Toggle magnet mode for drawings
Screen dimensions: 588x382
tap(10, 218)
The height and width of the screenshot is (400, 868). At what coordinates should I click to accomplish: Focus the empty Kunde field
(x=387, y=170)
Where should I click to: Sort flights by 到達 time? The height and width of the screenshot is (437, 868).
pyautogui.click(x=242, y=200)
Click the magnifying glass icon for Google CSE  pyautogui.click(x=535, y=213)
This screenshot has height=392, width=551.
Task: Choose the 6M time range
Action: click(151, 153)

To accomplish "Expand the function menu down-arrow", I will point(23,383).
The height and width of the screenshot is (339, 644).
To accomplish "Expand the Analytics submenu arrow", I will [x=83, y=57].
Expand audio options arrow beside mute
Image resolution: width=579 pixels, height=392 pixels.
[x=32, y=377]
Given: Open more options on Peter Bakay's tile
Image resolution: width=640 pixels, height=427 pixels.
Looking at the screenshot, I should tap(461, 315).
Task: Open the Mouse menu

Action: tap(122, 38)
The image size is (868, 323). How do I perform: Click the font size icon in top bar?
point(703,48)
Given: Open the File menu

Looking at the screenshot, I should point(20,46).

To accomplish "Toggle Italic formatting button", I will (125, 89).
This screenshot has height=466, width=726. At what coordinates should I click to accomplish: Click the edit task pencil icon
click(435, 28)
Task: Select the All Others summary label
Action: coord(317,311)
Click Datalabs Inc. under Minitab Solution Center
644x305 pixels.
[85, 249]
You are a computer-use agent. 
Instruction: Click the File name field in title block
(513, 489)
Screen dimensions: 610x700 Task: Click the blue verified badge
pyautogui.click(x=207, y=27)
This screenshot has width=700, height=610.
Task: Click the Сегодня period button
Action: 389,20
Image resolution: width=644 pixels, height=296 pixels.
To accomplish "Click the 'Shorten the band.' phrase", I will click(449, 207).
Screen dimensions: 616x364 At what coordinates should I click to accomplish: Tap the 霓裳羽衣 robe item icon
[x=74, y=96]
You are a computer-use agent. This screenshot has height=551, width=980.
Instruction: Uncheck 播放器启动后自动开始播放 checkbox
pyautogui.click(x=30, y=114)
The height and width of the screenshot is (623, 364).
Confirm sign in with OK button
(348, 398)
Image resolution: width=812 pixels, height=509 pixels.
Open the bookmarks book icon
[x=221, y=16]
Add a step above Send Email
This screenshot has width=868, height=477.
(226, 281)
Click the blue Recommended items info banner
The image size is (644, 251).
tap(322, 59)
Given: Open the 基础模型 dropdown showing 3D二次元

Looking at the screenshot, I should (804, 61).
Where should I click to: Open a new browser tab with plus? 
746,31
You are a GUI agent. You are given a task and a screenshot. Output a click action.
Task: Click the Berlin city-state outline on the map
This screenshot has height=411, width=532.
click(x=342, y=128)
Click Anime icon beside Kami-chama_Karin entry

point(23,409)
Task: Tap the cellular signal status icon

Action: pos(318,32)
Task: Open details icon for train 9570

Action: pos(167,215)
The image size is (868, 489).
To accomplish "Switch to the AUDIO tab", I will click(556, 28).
□ □ □ □
- [WORK INSTRUCTIONS] Reproduce exactly the lines above from the line with "This screenshot has height=466, width=726." to the line with "The height and width of the screenshot is (623, 364).", including both, and add nothing.

- [RESPONSE TO THE EXERCISE]
This screenshot has height=466, width=726. At what coordinates should I click to accomplish: Click the edit task pencil icon
click(435, 28)
Task: Select the All Others summary label
Action: coord(317,311)
Click Datalabs Inc. under Minitab Solution Center
644x305 pixels.
[85, 249]
You are a computer-use agent. 
Instruction: Click the File name field in title block
(513, 489)
Screen dimensions: 610x700 Task: Click the blue verified badge
pyautogui.click(x=207, y=27)
This screenshot has width=700, height=610.
Task: Click the Сегодня period button
Action: 389,20
Image resolution: width=644 pixels, height=296 pixels.
To accomplish "Click the 'Shorten the band.' phrase", I will click(449, 207).
Screen dimensions: 616x364 At what coordinates should I click to accomplish: Tap the 霓裳羽衣 robe item icon
[x=74, y=96]
You are a computer-use agent. This screenshot has height=551, width=980.
Instruction: Uncheck 播放器启动后自动开始播放 checkbox
pyautogui.click(x=30, y=114)
The height and width of the screenshot is (623, 364).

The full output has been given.